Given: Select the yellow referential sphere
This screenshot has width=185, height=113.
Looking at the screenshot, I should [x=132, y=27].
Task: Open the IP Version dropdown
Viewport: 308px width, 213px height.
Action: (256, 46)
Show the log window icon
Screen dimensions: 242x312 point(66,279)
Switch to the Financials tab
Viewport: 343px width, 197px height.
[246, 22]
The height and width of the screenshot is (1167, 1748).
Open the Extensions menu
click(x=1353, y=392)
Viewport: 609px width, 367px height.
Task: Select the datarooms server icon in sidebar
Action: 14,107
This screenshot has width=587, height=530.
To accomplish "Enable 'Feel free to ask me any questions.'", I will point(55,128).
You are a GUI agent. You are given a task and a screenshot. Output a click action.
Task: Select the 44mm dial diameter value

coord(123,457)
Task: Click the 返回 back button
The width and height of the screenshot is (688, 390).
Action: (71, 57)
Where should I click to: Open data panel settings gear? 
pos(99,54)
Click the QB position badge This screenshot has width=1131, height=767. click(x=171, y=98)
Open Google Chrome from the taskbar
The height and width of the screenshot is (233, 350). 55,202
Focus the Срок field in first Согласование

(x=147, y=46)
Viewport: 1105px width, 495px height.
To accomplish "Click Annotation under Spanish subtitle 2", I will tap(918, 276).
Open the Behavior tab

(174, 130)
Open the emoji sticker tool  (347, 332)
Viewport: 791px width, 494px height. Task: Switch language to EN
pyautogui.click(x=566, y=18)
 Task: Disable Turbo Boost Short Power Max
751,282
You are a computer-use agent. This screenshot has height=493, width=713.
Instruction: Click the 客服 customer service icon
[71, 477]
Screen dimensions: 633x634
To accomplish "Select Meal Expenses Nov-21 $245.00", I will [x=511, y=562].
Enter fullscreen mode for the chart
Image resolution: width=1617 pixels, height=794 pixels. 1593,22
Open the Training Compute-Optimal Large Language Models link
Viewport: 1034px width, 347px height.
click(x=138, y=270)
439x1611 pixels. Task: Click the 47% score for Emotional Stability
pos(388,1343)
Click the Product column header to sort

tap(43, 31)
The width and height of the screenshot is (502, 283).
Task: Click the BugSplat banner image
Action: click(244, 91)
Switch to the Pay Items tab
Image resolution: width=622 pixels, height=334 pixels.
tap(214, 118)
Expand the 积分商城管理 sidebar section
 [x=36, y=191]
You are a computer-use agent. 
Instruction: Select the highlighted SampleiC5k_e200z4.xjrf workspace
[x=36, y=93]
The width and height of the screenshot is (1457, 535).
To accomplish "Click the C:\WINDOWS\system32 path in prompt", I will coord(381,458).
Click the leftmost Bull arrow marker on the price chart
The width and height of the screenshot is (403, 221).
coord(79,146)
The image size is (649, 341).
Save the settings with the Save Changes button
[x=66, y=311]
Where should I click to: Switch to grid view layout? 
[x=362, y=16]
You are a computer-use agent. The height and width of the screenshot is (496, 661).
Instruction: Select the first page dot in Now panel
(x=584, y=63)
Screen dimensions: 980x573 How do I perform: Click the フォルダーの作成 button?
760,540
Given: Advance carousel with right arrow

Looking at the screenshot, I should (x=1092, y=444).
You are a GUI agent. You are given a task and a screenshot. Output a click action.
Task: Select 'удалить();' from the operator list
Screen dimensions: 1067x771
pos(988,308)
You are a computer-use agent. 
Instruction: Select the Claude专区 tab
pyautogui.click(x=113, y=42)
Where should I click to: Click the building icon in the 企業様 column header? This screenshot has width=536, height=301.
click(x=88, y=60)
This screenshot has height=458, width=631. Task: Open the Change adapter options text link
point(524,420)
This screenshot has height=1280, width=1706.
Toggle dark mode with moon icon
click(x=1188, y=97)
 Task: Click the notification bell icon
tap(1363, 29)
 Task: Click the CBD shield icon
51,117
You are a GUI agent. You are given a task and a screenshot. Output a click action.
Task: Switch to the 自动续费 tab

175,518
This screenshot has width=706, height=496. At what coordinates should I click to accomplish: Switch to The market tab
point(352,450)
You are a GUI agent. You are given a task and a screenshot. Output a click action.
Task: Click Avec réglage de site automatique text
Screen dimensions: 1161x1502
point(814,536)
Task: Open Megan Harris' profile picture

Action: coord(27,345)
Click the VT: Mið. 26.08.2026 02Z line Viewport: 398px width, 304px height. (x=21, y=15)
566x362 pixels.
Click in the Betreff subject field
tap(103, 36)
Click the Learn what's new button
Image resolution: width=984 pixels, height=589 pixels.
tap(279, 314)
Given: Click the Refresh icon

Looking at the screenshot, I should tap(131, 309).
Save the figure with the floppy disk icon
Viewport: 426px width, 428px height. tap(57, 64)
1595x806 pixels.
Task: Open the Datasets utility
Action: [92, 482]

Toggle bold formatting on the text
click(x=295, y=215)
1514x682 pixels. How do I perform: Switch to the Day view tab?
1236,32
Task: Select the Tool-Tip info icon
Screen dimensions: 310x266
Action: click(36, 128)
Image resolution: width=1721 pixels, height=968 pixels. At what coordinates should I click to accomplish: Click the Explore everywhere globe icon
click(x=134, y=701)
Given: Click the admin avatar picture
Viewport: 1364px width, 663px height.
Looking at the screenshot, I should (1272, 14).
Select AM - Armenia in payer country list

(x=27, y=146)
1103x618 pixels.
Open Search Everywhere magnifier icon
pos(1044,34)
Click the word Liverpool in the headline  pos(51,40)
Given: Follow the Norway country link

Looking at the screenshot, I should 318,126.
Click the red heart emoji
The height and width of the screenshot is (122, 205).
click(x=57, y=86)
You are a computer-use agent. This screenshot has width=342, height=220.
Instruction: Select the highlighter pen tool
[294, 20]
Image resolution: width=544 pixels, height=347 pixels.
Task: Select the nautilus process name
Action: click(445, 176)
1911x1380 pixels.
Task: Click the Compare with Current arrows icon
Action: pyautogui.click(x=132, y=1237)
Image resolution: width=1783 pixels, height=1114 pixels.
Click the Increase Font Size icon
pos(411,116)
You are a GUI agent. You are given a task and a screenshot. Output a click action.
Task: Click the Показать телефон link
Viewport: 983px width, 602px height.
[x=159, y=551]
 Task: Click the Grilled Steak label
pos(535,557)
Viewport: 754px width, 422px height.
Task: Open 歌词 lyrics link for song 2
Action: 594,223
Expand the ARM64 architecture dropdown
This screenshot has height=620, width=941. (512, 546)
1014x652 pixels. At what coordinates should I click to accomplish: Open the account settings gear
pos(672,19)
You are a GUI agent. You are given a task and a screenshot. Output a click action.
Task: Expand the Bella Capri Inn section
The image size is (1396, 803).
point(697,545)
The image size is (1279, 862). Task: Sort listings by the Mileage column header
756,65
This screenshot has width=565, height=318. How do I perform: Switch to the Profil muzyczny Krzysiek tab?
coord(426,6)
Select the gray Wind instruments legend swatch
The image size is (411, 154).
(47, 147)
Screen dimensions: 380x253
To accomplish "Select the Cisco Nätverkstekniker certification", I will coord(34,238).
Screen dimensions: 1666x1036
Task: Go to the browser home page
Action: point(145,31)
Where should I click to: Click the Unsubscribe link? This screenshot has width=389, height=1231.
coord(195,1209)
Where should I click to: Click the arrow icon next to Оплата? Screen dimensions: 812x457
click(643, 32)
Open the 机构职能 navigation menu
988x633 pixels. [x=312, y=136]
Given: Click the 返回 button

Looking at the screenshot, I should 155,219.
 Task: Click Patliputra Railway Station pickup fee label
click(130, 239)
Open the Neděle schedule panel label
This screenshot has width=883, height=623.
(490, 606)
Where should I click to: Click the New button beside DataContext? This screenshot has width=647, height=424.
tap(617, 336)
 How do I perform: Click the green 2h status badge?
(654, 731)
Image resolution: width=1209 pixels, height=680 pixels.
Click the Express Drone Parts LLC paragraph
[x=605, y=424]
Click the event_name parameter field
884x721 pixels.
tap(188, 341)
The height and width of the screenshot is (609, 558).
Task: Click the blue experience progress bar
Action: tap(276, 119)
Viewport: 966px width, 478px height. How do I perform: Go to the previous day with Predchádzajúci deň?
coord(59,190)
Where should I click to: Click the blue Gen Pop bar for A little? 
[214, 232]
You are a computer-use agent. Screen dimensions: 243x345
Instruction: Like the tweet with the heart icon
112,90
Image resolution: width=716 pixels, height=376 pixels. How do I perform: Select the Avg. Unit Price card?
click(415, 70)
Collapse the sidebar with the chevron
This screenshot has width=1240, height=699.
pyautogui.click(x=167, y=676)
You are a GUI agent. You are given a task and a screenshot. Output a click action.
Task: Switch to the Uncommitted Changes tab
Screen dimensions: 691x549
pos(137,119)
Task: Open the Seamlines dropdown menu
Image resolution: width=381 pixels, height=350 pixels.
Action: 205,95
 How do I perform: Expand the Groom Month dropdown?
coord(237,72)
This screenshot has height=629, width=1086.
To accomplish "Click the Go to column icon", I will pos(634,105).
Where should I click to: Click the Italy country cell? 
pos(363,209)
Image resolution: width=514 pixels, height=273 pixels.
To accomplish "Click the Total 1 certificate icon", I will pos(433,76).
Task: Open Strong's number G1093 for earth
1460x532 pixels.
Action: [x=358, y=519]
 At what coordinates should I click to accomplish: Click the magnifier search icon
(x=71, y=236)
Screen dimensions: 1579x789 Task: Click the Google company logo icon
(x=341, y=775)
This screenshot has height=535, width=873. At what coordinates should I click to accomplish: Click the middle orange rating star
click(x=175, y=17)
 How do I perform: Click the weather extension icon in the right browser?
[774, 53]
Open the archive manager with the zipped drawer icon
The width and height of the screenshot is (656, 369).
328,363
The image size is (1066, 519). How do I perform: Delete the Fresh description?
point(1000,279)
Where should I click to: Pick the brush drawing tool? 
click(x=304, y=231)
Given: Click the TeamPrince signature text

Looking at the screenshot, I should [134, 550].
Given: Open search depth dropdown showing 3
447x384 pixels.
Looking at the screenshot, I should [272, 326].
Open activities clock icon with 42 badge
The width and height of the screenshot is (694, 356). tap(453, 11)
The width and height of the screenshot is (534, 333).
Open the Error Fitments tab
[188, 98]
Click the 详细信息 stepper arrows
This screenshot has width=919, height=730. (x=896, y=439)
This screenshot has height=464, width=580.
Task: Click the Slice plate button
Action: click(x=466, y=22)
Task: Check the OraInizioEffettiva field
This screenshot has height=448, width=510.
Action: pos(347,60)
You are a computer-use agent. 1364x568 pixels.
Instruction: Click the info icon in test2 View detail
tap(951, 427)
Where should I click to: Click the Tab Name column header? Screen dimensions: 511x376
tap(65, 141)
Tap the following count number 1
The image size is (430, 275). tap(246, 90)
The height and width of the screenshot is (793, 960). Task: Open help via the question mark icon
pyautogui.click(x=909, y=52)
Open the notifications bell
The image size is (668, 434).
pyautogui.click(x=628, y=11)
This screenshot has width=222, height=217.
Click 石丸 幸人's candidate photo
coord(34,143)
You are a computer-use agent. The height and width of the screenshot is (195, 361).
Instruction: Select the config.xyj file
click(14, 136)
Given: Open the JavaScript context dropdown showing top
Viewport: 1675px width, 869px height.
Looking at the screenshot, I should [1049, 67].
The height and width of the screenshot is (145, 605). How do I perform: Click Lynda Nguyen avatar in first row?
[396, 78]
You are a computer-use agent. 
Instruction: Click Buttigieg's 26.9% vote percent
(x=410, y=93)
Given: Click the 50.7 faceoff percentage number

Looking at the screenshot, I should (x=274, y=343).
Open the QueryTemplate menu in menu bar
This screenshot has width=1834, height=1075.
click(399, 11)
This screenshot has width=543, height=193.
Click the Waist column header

Exercise requirements: Give only the number of lines in the data that contain the string "section".

Exercise output: 2